## RECORDS PROVIDED
::::
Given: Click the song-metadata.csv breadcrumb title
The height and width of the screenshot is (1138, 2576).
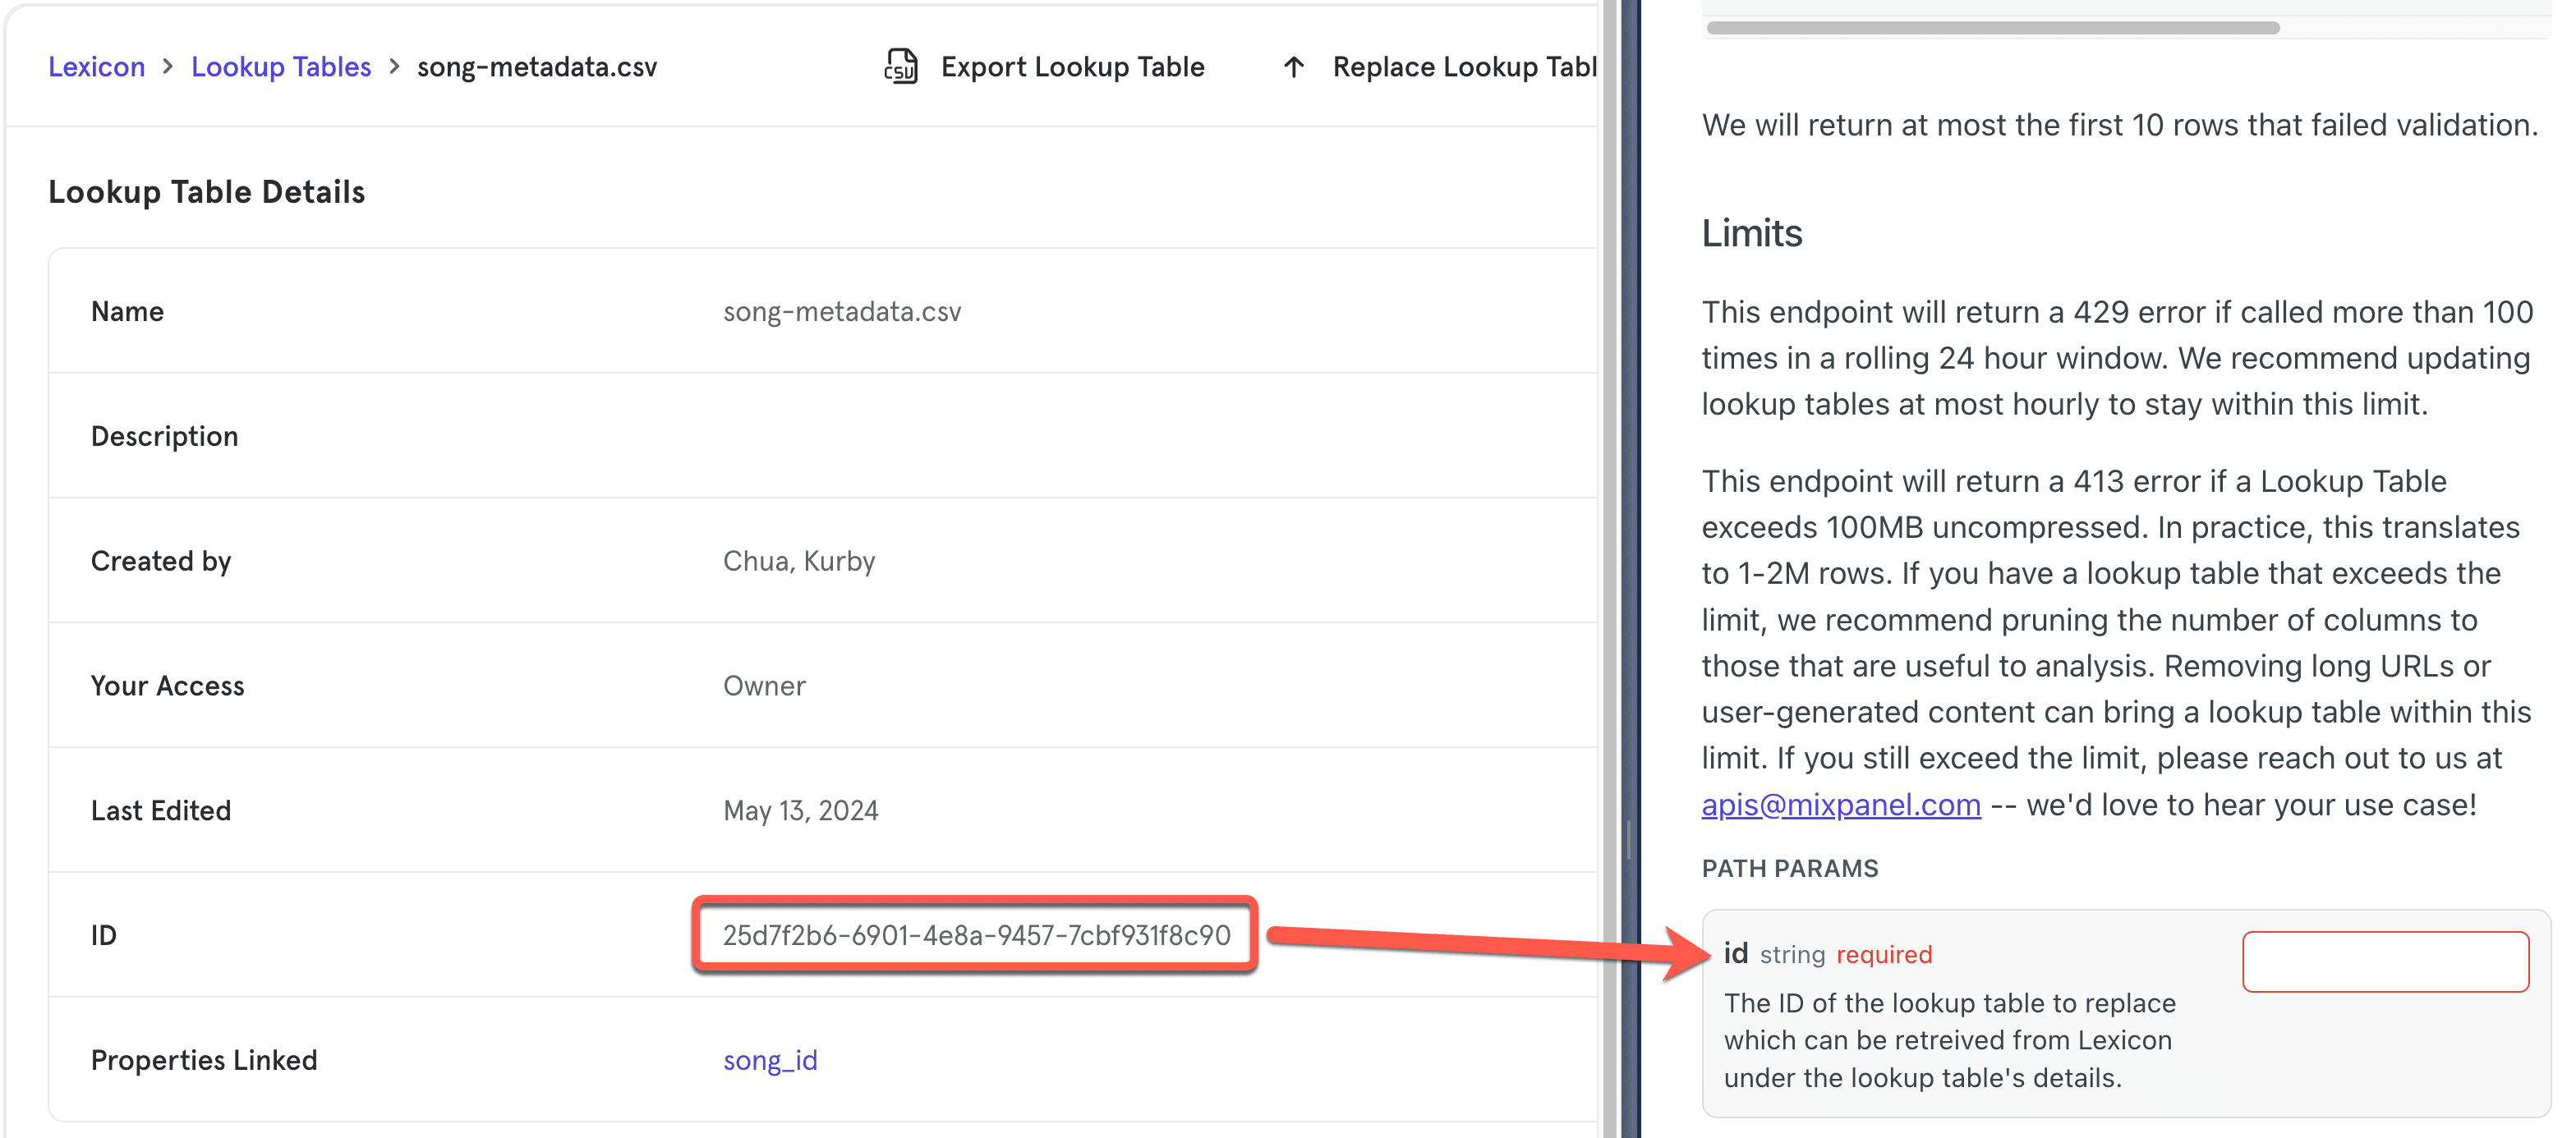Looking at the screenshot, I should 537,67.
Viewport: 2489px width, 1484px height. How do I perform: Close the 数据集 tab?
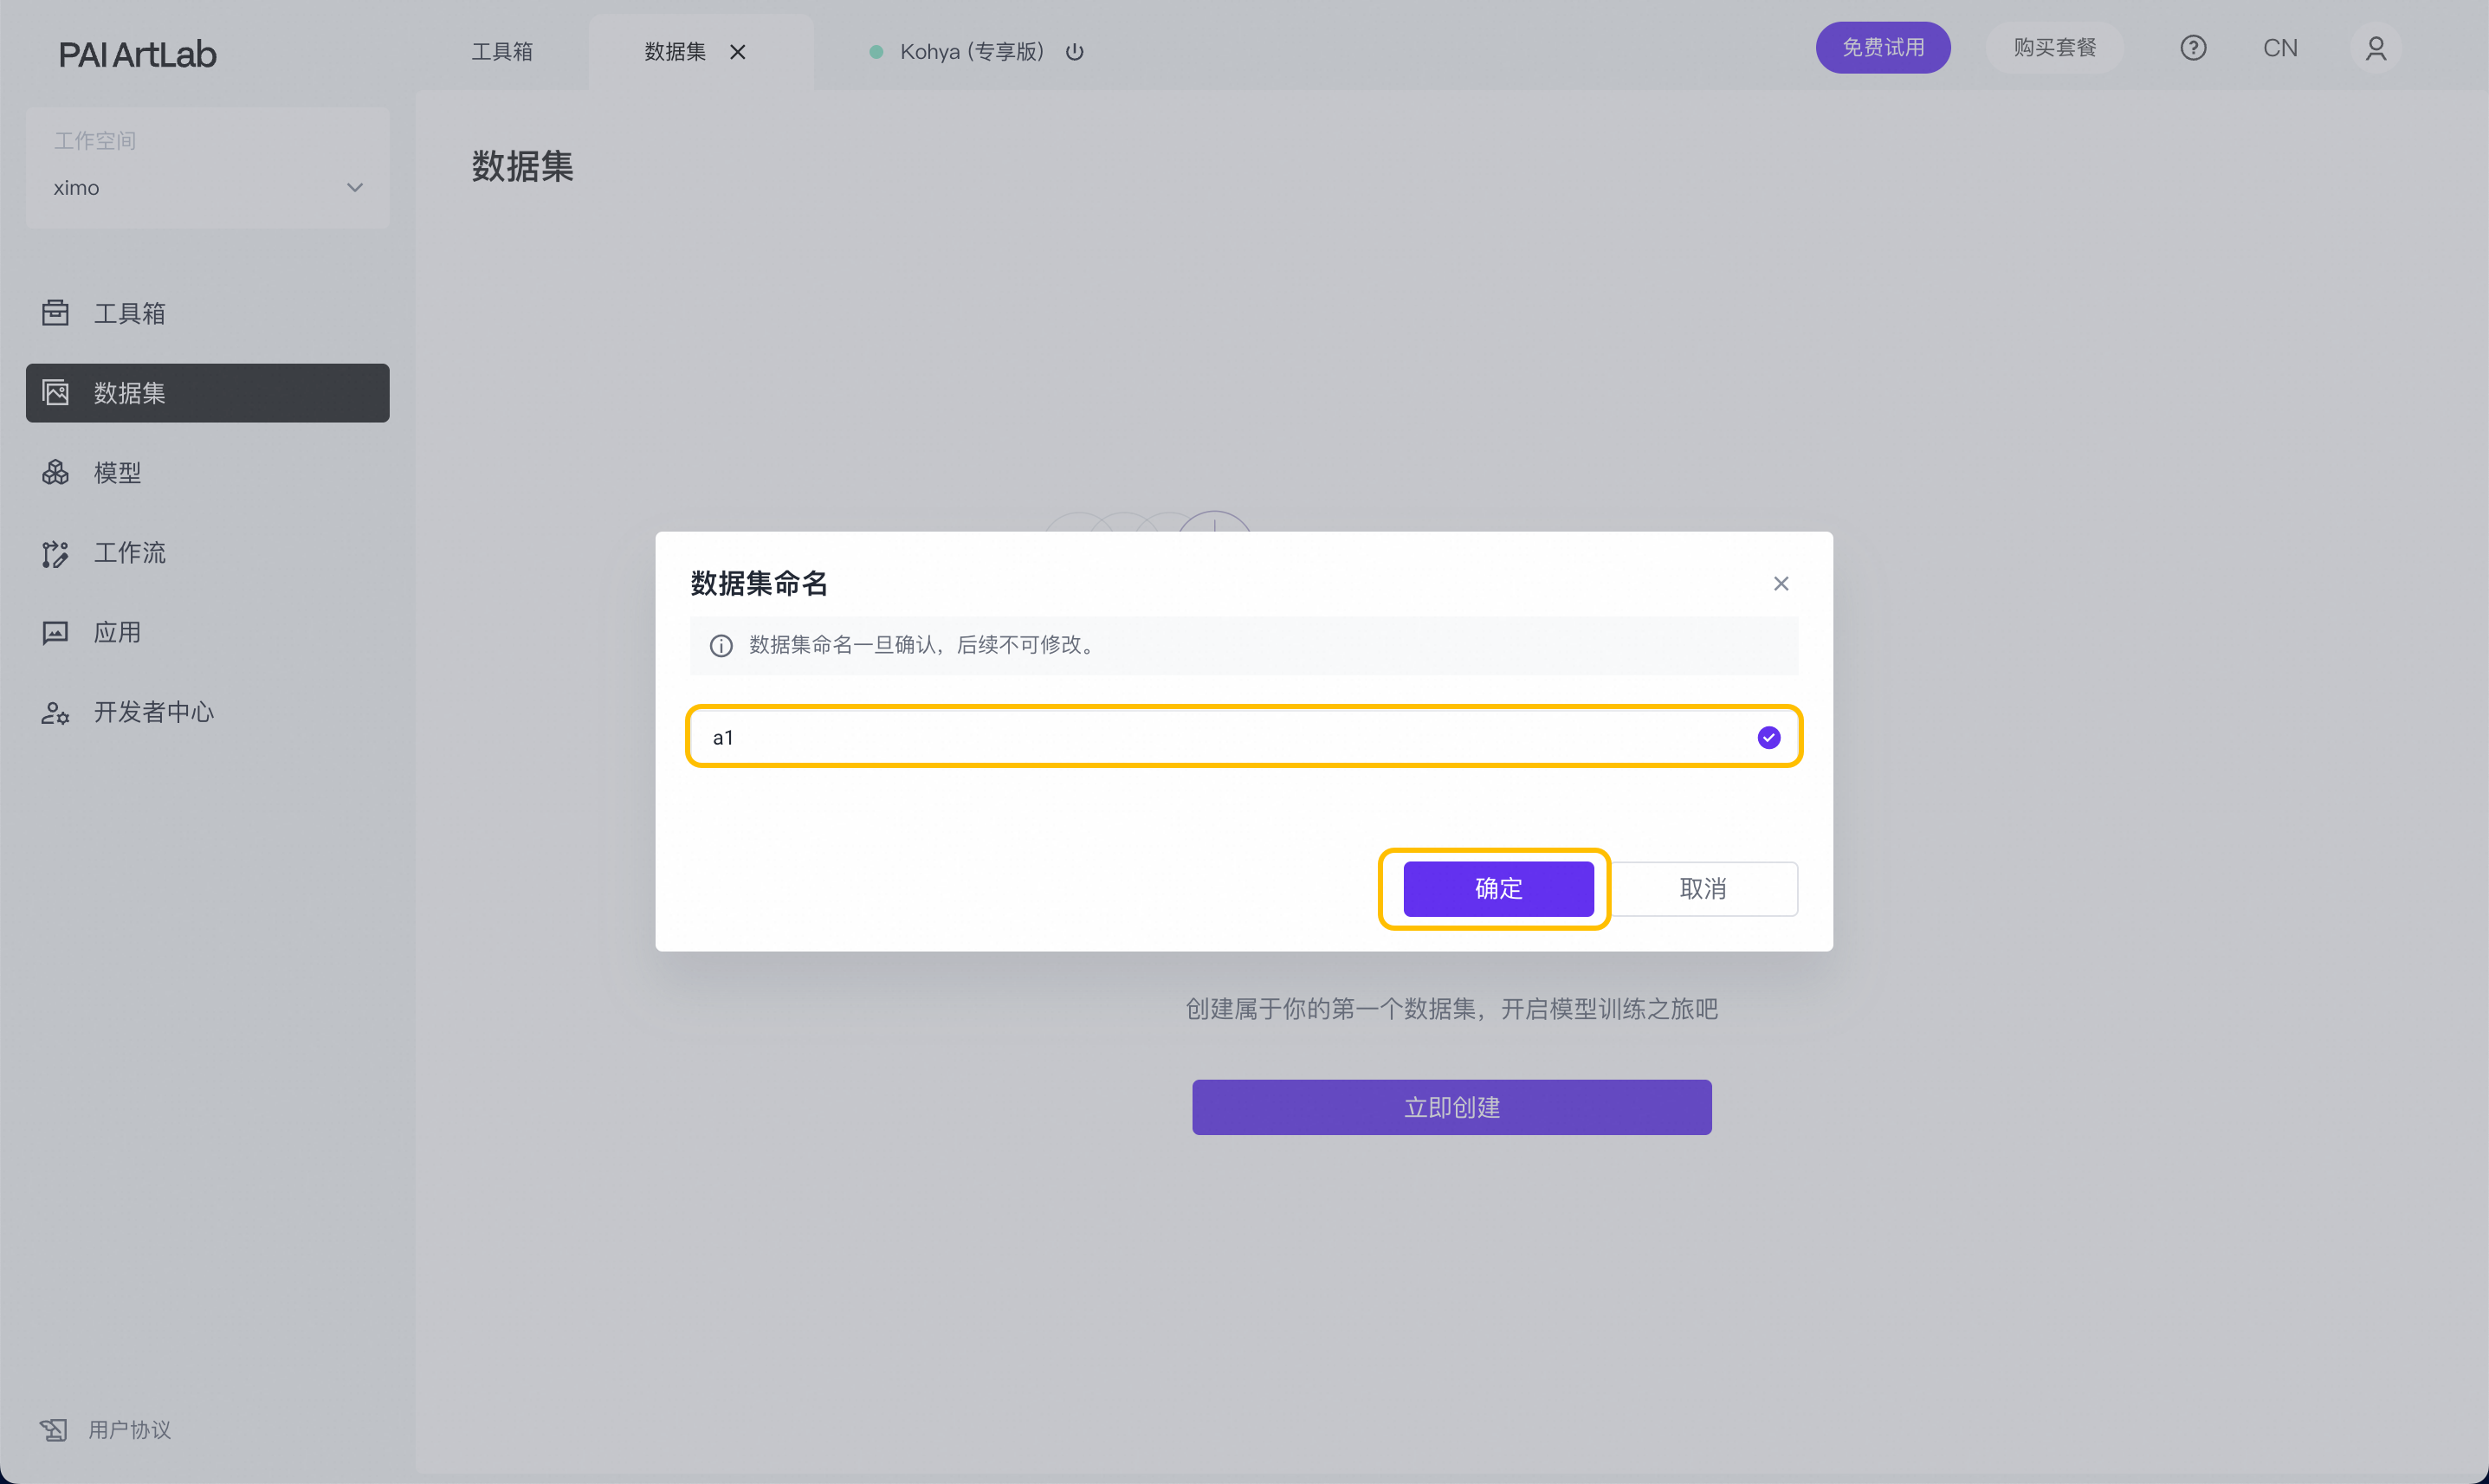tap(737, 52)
::::
## EXERCISE DETAILS
Keep the pictures out of your answer, which should be the lines from the one with "Viewport: 2489px width, 1484px" through the final line of the data, copied exactly.

## PROBLEM SOLUTION
Viewport: 2489px width, 1484px height. How do I perform: Close the 数据集 tab?
tap(737, 52)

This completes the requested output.